El lehendakari, Iñigo Urkullu, ha apoyado la puesta en marcha de un proyecto experimental de energía eólica marina en Lemoiz, Bizkaia. El proyecto, consiste en la
instalación de una turbina eólica flotante a 3,7 kilómetros de la costa, a la altura del municipio de Armintza.


Urkullu ha calificado el proyecto de «hito» en la transición energética del País Vasco. Sin embargo, las declaraciones del lehendakari no han mencionado los impactos
medioambientales, sociales y económicos del mismo, en un territorio con una alta tasa de densidad de población. Este hecho es un aviso de lo que pretenden y una amenaza al mundo rural y pesquero.


Entre los principales impactos medioambientales se encuentran la contaminación acústica, la alteración de la fauna marina y la afectación a los ecosistemas costeros. En cuanto a los impactos sociales, se ha destacado el riesgo de pérdida de empleo en el sector pesquero y la posible degradación del paisaje.
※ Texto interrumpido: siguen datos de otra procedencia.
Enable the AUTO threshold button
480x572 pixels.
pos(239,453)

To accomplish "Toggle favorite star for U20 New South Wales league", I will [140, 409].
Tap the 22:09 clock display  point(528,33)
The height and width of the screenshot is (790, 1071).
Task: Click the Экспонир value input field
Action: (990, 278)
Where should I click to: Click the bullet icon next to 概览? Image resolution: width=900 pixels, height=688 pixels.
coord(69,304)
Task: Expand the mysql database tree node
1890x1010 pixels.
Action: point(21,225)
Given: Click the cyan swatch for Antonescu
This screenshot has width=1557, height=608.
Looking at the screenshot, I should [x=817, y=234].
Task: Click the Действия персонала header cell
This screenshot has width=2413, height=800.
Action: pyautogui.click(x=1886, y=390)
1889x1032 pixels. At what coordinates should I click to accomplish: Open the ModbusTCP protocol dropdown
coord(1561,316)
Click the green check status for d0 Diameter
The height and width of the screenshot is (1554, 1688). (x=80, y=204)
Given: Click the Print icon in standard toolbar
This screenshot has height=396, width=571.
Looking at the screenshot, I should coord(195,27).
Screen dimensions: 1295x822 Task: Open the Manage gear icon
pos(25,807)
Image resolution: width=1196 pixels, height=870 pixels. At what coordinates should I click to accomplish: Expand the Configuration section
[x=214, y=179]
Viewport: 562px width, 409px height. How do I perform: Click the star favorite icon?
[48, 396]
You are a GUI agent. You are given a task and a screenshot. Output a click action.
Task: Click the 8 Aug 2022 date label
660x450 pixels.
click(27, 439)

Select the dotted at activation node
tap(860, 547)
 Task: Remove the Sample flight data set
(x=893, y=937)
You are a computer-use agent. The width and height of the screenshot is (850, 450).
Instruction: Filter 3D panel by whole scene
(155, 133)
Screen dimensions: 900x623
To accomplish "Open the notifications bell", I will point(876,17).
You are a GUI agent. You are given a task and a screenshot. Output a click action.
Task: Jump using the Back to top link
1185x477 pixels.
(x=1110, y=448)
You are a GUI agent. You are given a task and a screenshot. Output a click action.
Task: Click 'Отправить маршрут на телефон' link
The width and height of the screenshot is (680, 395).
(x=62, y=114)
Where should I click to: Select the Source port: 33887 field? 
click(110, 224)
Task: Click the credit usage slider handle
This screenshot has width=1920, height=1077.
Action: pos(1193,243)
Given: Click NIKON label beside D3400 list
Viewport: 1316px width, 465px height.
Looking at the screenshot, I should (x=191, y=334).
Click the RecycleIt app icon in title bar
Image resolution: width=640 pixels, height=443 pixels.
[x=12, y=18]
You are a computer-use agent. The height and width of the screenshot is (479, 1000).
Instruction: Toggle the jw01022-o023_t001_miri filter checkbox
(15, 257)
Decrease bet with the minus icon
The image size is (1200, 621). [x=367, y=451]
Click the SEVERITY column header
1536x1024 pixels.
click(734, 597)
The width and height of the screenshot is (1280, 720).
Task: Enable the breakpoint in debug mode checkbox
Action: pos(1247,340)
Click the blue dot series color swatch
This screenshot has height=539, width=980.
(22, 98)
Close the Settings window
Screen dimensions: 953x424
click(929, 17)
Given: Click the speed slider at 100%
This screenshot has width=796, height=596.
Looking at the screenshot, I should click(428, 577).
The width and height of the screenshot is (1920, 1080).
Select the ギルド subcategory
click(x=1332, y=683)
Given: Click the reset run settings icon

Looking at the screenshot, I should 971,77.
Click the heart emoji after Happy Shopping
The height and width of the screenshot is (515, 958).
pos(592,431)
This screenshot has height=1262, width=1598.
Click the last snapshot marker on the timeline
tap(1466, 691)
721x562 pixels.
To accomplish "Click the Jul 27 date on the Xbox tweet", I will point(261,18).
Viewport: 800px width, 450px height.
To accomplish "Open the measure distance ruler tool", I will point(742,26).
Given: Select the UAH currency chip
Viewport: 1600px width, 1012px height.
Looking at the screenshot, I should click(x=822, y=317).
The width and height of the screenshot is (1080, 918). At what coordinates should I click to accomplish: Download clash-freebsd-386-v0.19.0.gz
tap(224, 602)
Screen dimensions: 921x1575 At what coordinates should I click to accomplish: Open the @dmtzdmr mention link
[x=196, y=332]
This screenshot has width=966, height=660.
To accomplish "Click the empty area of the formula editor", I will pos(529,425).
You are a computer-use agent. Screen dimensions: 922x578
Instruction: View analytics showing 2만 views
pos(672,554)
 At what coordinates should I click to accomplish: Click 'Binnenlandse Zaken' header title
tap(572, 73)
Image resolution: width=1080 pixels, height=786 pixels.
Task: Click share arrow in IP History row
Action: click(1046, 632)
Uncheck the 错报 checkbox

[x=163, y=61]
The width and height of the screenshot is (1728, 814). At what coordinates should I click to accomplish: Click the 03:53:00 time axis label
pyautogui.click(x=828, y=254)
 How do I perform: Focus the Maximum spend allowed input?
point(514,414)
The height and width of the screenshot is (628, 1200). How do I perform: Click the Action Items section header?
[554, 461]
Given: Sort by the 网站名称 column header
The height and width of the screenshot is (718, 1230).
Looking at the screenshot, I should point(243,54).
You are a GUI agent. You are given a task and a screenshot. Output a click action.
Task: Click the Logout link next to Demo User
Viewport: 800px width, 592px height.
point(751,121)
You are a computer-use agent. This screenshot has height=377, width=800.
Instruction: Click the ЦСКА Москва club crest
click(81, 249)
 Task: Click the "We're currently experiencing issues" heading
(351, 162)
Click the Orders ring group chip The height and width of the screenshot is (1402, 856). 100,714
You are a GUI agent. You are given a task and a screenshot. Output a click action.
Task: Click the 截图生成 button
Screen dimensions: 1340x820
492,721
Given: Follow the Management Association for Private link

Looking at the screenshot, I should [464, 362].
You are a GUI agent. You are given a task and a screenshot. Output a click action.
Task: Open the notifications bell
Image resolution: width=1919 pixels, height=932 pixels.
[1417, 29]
Por último, se ha señalado que el proyecto podría tener un impacto negativo en la economía local, ya que requeriría la importación de materiales y tecnología.

Es el momento de exigir respeto a nuestras costas y recursos agrarios y acogernos al estricto cumplimiento de las normativas territoriales señaladas en las Directrices de Ordenación Territorial (DOT), los 15 planes territoriales parciales y los Planes Territoriales Sectoriales (agroforestal y del litoral), así como la defensa de nuestros
pueblos rurales.


El gobierno tiene la responsabilidad de definir el equilibrio entre la soberanía energética y la alimentaria y propiciar la defensa del suelo rural para su uso agrario y la defensa de los caseríos frente a los promotores eléctricos privados.